EXCERPTED DATA
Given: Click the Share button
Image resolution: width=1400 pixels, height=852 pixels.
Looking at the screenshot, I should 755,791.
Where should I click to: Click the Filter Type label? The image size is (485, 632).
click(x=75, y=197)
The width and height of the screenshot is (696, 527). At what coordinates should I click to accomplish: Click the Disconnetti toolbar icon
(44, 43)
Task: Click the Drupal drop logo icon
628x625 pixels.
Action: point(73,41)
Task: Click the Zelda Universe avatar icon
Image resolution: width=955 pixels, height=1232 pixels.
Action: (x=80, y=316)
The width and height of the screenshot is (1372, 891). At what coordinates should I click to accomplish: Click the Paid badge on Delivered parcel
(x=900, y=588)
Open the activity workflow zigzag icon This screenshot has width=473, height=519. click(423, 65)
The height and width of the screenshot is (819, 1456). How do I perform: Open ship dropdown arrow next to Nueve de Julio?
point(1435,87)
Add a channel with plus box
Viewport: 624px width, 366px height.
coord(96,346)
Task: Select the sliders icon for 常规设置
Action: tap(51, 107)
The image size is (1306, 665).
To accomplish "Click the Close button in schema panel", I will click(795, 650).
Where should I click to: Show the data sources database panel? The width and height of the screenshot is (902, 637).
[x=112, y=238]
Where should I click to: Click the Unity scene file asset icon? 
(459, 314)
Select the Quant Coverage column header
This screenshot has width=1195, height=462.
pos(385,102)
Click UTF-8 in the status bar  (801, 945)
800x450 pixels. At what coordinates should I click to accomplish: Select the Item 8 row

ABOUT THIS TASK
Exactly the lines from the one holding "The width and height of the screenshot is (1372, 891)." through the end of the data are to be repeated, with both ends included.

WRITTEN SOLUTION
The width and height of the screenshot is (1372, 891). At what coordinates should I click to accomplish: Click the Paid badge on Delivered parcel
(x=900, y=588)
Open the activity workflow zigzag icon This screenshot has width=473, height=519. click(423, 65)
The height and width of the screenshot is (819, 1456). How do I perform: Open ship dropdown arrow next to Nueve de Julio?
point(1435,87)
Add a channel with plus box
Viewport: 624px width, 366px height.
coord(96,346)
Task: Select the sliders icon for 常规设置
Action: tap(51, 107)
The image size is (1306, 665).
To accomplish "Click the Close button in schema panel", I will click(795, 650).
Where should I click to: Show the data sources database panel? The width and height of the screenshot is (902, 637).
[x=112, y=238]
Where should I click to: Click the Unity scene file asset icon? 
(459, 314)
Select the Quant Coverage column header
This screenshot has width=1195, height=462.
pos(385,102)
Click UTF-8 in the status bar  (801, 945)
800x450 pixels. At what coordinates should I click to accomplish: Select the Item 8 row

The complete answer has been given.